EMA-Nesterov: Stabilizing Nesterov's Lookahead for Accelerated Deep Learning Optimization
2026-05-25 • Machine Learning
Machine Learning
AI summaryⓘ
The authors explain that traditional acceleration methods like Nesterov's momentum can be unreliable in deep learning because they rely on noisy short-term updates. Instead, they suggest looking at longer-term trends in the optimization path to guide updates more smoothly. To do this, they propose EMA-Nesterov, which uses an exponential moving average of past updates to create a steadier direction for parameter changes. Their method keeps strong theoretical performance and shows better results across different optimizers during language model training compared to older lookahead approaches.

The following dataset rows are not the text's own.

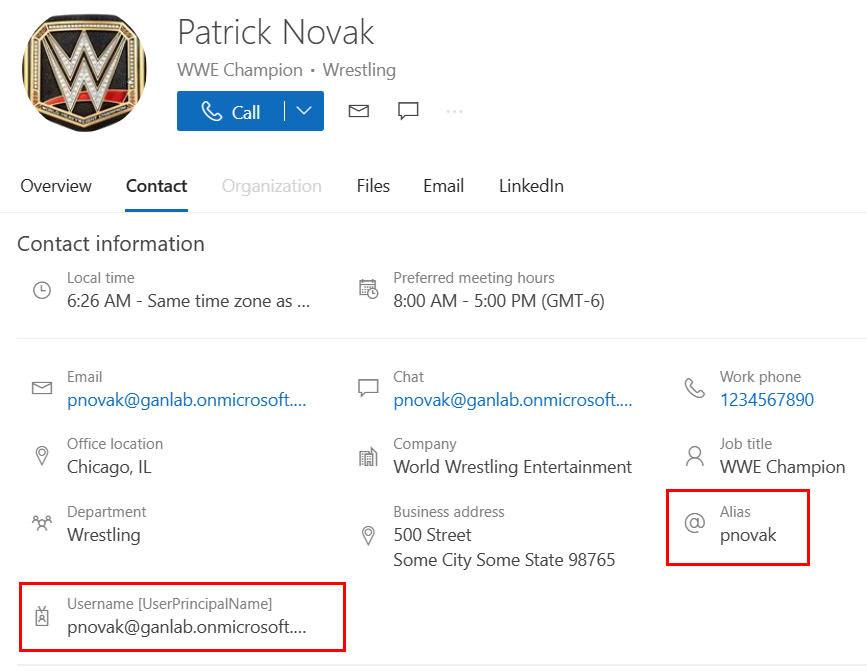
Task: Start a chat using the speech bubble icon
Action: [408, 111]
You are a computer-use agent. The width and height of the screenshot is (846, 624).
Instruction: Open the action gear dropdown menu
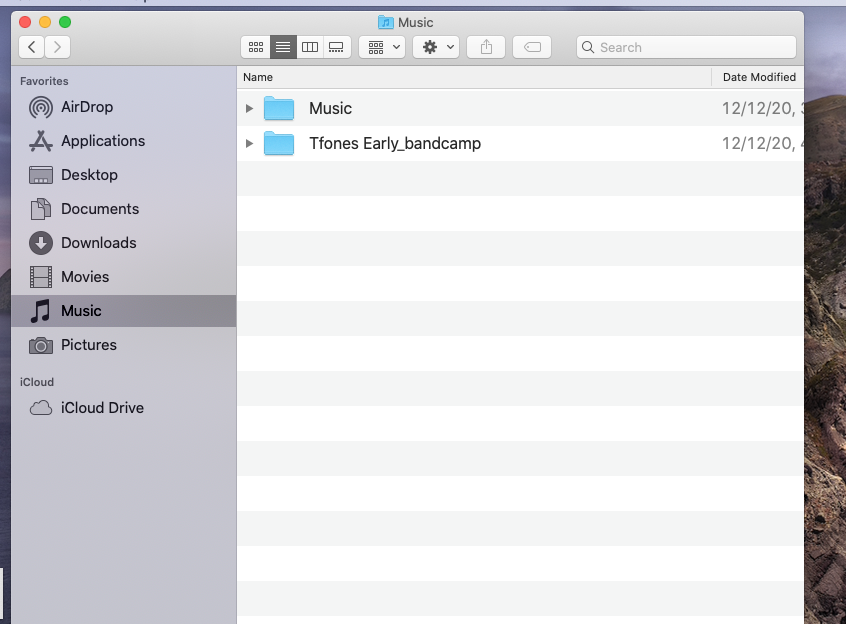(x=436, y=46)
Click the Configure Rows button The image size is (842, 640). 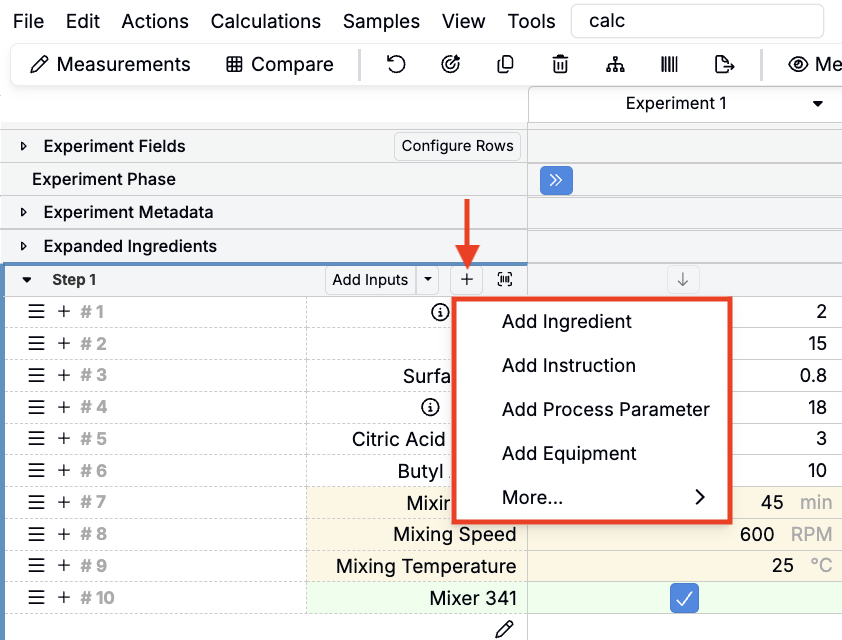point(457,146)
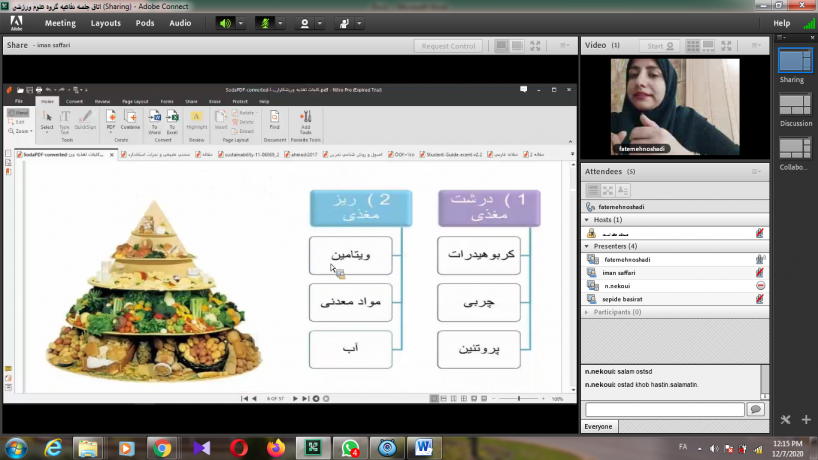
Task: Expand the Participants group
Action: tap(585, 312)
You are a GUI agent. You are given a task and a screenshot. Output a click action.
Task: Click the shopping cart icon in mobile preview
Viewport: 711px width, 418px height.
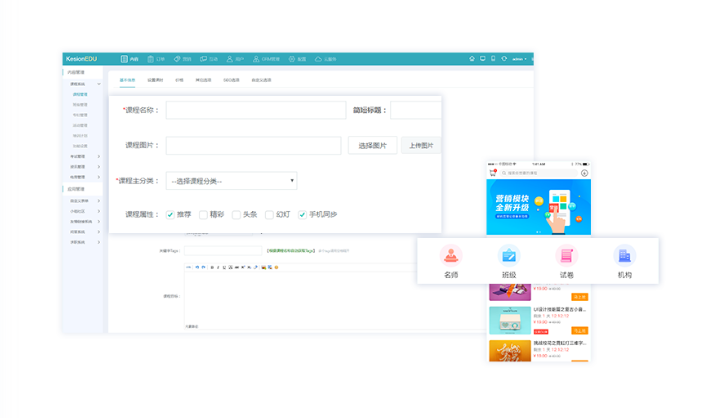coord(493,173)
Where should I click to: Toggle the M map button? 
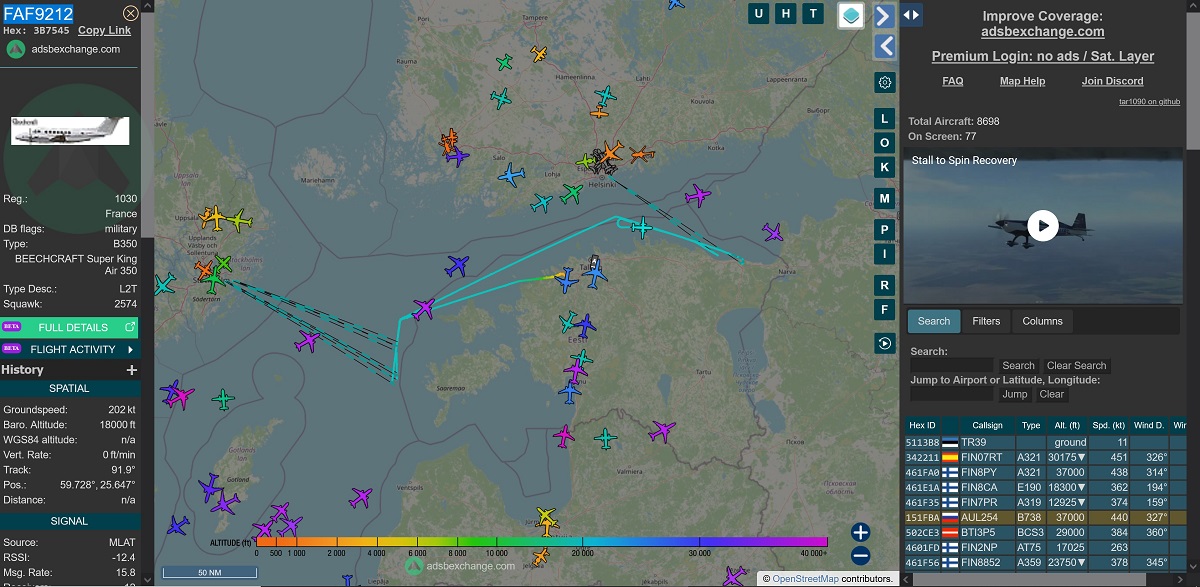(884, 198)
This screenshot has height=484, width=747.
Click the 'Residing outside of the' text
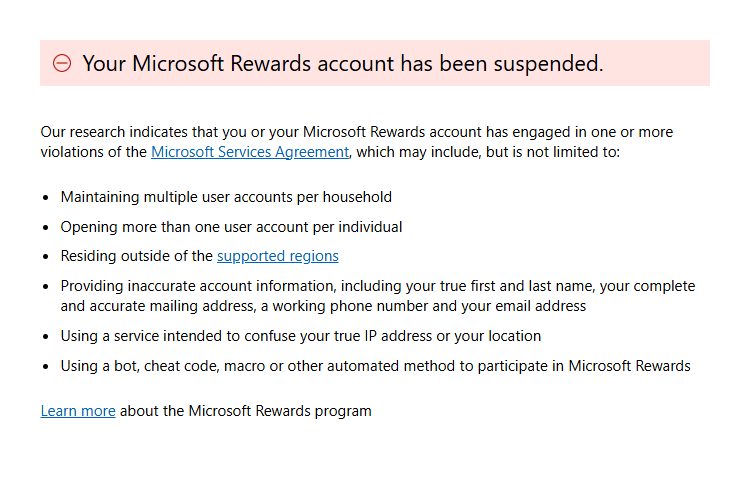click(x=137, y=256)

Nesterov's momentumlookahead optimizationexponential moving average (EMA)stochastic gradient noisenon-convex lossconvex optimizationgradient descentlanguage model pre-trainingAdam optimizer
Authors
Chung-Yiu Yau, Dawei Li, Athanasios Glentis, Valentyn Boreiko, Hoi-To Wai, Mingyi Hong
Abstract
Lookahead-based acceleration methods, such as Nesterov's momentum, are widely used in optimization, but they often become unreliable in deep learning training mainly due to stochastic gradient noise and non-convex loss landscapes. In particular, standard lookahead relies on short-horizon update signals (e.g., differences between consecutive iterates), which are inherently noisy and can lead to unstable extrapolation directions. This work revisits Nesterov's acceleration from a trajectory perspective and argues that effective acceleration in deep learning should harness the low-frequency trends of optimization trajectories rather than extrapolating noisy one-step updates. Leveraging this insight, we propose EMA-Nesterov, a simple modification that replaces the standard Nesterov's lookahead direction with an exponential moving average (EMA) of parameter updates. This yields a stabilized lookahead direction that captures and harnesses the evolving trend of the training trajectory through a low-pass filter, while remaining adaptive to progressive changes via the geometric weighting structure of EMA. We show that EMA-Nesterov retains a theoretical accelerated convergence rate in convex problems that is analogous to Nesterov's accelerated gradient method. Furthermore, we provide empirical evidence on language model pre-training to verify that EMA-Nesterov is broadly applicable across a range of fine-tuned base optimizers, including Adam, SOAP, Muon, as well as complex optimizers that achieve state-of-the-art performance on optimization benchmarks (NanoGPT). Compared to prior lookahead methods, EMA-Nesterov achieves better performance by avoiding the instability of short-horizon lookahead and the non-adaptivity of long-horizon lookahead.